Bajé
del coche y estiré las piernas. Bostecé. Sonreí imaginando a Marta mirar la
hora y pensando en mí. Eran las doce de la noche. Había conducido hasta el
agotamiento. Por la mañana continuaría mi regreso a casa.
Vi un vagabundo que se acercaba tambaleándose.

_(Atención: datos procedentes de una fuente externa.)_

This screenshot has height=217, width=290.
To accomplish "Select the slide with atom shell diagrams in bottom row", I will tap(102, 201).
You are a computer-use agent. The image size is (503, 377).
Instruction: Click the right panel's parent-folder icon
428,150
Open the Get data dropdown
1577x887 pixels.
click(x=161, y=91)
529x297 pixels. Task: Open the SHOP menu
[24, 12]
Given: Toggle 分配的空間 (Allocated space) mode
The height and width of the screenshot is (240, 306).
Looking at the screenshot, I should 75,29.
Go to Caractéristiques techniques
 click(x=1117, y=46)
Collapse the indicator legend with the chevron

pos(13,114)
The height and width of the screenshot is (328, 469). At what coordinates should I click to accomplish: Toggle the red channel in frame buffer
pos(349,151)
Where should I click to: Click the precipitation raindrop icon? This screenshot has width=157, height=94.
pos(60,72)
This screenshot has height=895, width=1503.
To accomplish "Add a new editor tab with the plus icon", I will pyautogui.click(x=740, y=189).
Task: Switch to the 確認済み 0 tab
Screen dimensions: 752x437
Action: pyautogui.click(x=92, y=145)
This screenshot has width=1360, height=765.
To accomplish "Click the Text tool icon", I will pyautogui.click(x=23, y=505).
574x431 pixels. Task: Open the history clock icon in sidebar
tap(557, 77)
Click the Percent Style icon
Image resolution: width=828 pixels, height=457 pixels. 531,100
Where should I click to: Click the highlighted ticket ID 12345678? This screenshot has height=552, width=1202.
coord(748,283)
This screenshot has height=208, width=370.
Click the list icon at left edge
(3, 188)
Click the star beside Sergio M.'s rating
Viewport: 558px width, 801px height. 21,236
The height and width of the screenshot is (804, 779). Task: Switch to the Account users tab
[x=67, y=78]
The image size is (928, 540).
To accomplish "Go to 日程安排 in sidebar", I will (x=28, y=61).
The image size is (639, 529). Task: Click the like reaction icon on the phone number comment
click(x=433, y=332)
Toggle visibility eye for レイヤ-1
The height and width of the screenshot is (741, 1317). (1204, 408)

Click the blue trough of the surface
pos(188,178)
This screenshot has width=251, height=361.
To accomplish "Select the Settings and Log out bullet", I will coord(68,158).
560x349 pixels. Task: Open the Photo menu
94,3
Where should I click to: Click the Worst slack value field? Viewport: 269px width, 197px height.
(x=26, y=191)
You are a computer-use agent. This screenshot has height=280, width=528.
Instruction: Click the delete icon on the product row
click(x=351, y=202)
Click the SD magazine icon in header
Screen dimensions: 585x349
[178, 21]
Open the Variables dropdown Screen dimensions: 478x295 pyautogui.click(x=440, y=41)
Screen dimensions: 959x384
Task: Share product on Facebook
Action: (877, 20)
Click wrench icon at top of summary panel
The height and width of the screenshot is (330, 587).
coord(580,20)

Ignorándolo, me dirigí al motel.
-
Eh, tú, ¿puedes ayudarme con algo? – gritó.
-
Lo siento, no tengo suelto – dije palpándome los
bolsillos sin volverme.
-
Entonces dame tus zapatos.
Seguí caminando.
-
He dicho que me des tus zapatos – amartilló una pistola
y el tiempo se detuvo. Me giré despacio y vi su sonrisa desdentada.
-
Vaya, ahora que tengo tu atención, tus zapatos serán
míos.
Intenté disuadirlo pero seguía en sus
trece. Al seguir tambaleándose, me lancé contra él en un intento de quitarle el
arma y caímos al suelo. Se disparó. Mis manos fueron a la herida. Muerto de
miedo, tiró la pistola y escuché sus pisadas alejarse en la grava. Mientras
cerraba los ojos, oí gritos que se hacían más fuertes. No volvería a despertar a Marta
con un beso en su mejilla.
El suelo se fue tiñendo de rojo y mi
corazón dejó de latir antes de que llegase la ambulancia.